I think a good starting point would be the end of TI last year. I was exhausted but also super happy, going there really was like a pilgrimage for me and even though people call the EG ice blast + dunk combo overrated, it still gives me chills. Not because of the play itself, or Tobi's voice craking up, but rather due to me remembering the crowd. Everyone just went insane and the volume in the arena was fucking insane. Fun fact though: the loudest I heard the arena was still the Dendi reveal. Not gonna lie. As someone who started playing Dota due to Dendi, I fanboyed "a little bit".
So I returned home and thought I was more motivated than ever to run the site. Instead I felt the opposite. I was sick of everything and for a while there I let things slip. We had some trials over TI who we lost because of this and our post TI coverage wasn't what I wanted it to be. Luckily I had started seeing a therapist a few months before TI, due to some real life issues I don't really want to discuss online. So I discussed this with him, my lack of motivation and this feeling of always wanting to sleep. I have been depressed in periods but this wasn't it. After talking to him, and basically ruling out depression, he asked me to describe an average day. My own answer surprised me a little bit. Now this conversation took place something like a year ago, so this is an approximation of what I said:
"I get up at 5:20 to go to work and on my way there I usually check my phone for messages I missed during the night, I check the lastest Dota scores, sometimes I even write recaps if needed. I get to work and do my 8 hours, commute home and repeat what I do in the mornings. As I get home I make dinner, eat it infront of the computer and watch/play some Dota while trying to set up our next feature. Then I go to bed at around 1am. Sometimes later."
We both then realized that I was simply burned out. Now I want to make one thing clear here: I don't write this looking for sympathy. I don't write this because I want to brag about how hard I worked, or say that I worked harder than anyone else. And I definitely don't write this to, in any way, excuse the sites shortcoming.
The upcoming months were hard for me in more ways than one. I had to deal with being constantly tired, something that doesn't go away over night, but the real struggle was to let go of things. I had gotten into this mindset of "Nah, I'll just do it myself.

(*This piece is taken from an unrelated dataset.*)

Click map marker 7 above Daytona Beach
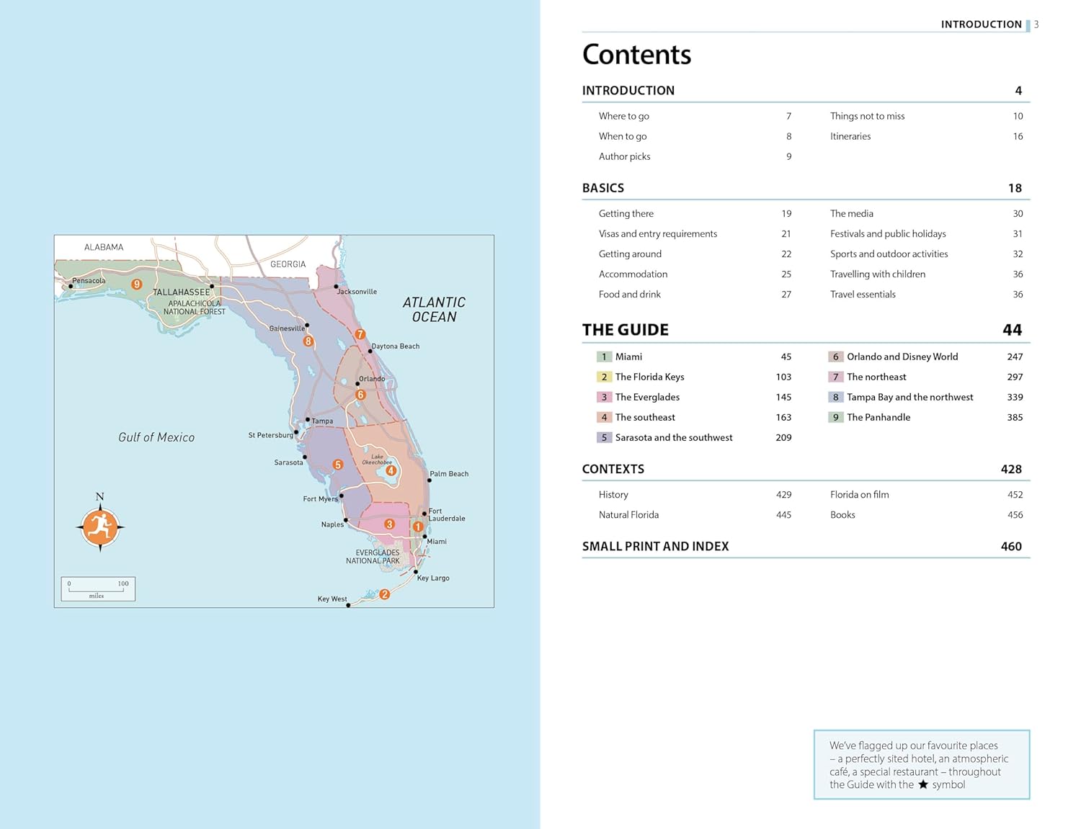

I know what I'll get and the result should be decent.". But I had to adapt, there was no way around it. Luckily enough TheEmulator said he wanted to do more, so we agreed that he would take over the featured writing, while I would focus more on tournament coverage. But I was set on getting out of this self-centered mindset and managed to get a tournamnet coverage team together. We started off with me, ShiaoPi, OmniEulogy, and DoctorHeckle. A small team, but everyone was motivated and together we wrote some great stuff, in my opinion. If you just read the name of the author on a tournamnet preview, you might think there's one man doing most of the work. But have a look at the footer and you'll see that its almost always a team effort.
Thanks to this I was able to take a step back and reduce my work weeks, but also transition away from writing (this is a good thing, ask our editors) and I could instead start focusing on the bigger picture, come up with new ideas, and help people grow. Something I've always been better at than... actually doing stuff. I still, sometimes, do some writing, but that's mostly to cover for someone who's away. Hopefully this will have a positive impact on the site and I hope to, one day, take on the more classical EIC role of news papers and act more of a mentor work towards my vision of what LiquidDota should be.
So this became much more "work focused" than I had initially planned for, but LiquidDota has been such a huge part of my life the last year and I do love working for the site. This year at TI we have some events planned, and if you're around please show up. Our only ulterior motive behind having the meetups is to get the community together, outside of the site and Bluemoon has really put down everything he has into making this an awesome experiance for everyone.
So that's it. Julmust signing off. In in 14 hours my flight takes off from Dublin, and 15½ hours after that I'll land in Seattle, jetlagged like never before!